@dieKadda Aber fehlt dann nicht der „Frauen können nichts/sind weniger wert/haben sich unterzuordnen“-Teil?
Das könnte man zwar teilweise auch als Anspruchsdenken deklarieren, aber mMn fehlt dann trotzdem was. (Und das ist „immer an“.)
Oder hab ich was missverstanden? 🤔
@dieKadda Das geht für mich anscheinend alles so Hand in Hand, dass ich es kaum unterscheiden kann.
(Deine Beispiele sind für mich auch ganz schwer vorstellbar. Klingt wie Schwimmen ohne Nass werden.
Also nicht im Sinne von: Will ich anzweifeln, aber versteh ich nicht. /o\)
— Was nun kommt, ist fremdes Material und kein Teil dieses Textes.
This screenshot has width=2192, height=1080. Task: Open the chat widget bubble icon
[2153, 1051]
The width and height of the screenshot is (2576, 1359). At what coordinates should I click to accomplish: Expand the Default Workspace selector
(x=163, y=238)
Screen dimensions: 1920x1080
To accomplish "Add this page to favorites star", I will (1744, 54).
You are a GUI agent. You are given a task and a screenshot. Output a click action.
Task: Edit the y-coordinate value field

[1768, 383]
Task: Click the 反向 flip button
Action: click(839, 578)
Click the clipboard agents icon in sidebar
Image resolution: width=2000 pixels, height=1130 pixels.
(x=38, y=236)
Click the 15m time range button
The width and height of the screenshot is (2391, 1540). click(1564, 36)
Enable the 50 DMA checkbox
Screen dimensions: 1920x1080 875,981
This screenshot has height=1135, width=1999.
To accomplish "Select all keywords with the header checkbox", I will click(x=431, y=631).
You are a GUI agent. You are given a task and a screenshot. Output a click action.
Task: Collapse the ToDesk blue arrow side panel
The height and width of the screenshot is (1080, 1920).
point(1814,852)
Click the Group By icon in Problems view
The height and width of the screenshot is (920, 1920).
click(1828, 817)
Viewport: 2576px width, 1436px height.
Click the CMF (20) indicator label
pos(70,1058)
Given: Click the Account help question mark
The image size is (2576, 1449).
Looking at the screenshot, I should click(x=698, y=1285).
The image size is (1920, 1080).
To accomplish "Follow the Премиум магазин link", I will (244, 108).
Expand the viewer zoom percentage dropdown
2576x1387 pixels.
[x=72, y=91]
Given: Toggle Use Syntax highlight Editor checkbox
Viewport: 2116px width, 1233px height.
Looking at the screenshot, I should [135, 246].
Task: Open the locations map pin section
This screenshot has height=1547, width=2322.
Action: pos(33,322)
@monoxyd meistens geht es auch Hand in Hand. Dieser eine nicht sexistische, aber misogyne Mann ist tatsächlich sehr faszinierend. (auf eine negative Art)
und nicht misogyne Sexist ist in der Generation meines Vaters sehr häufig. Immer lieb, niemals aggro, kein Hass - aber veraltete, sexistische Rollenbilder im Kopf
Behauptung: Etwas Sexismus steckt genauso wie Rassismus in fast jedem Mann (und vermutlich auch sehr vielen Frauen) meiner Generation (Gen X und älter). Das muss man aktiv hochholen und reflektieren, damit man nicht regelmäßig instinktiv "unpassend reagiert".
Leicht verfremdetes Praxisbeispiel:
"Alle sind eingeladen zur Vereins-Familienfeier! Wir brauchen mindestens 3 Grills und 3 Männer die sie bedienen. Die Mädels dürfen Kuchen und andere Köstlichkeiten mitbringen".
'Misogynie (von altgriechisch misos „Hass“ und gyne „Frau“)...'
Also spricht die weise Wikipedia. Misogynie IST Frauenhass. 🤷♀️
Ich sag's trotzdem. Wenn es stimmt, dass das die Leute vor den Kopf stößt (und ich nehme an, 'er' hat da Erfahrungen), dann bringt es die Leute vllt auch zum Nachdenken. Die Hoffnung stirbt zuletzt.
@dieKadda @edithmair1 Interessant. Bei jedem Furz verwenden die Leute den Begriff Hass, aber da wo er genau richtig platziert ist, sprechen sie von zu starkem Wort?
Manche Menschen. Da fällt mir einfach nur noch wenig ein.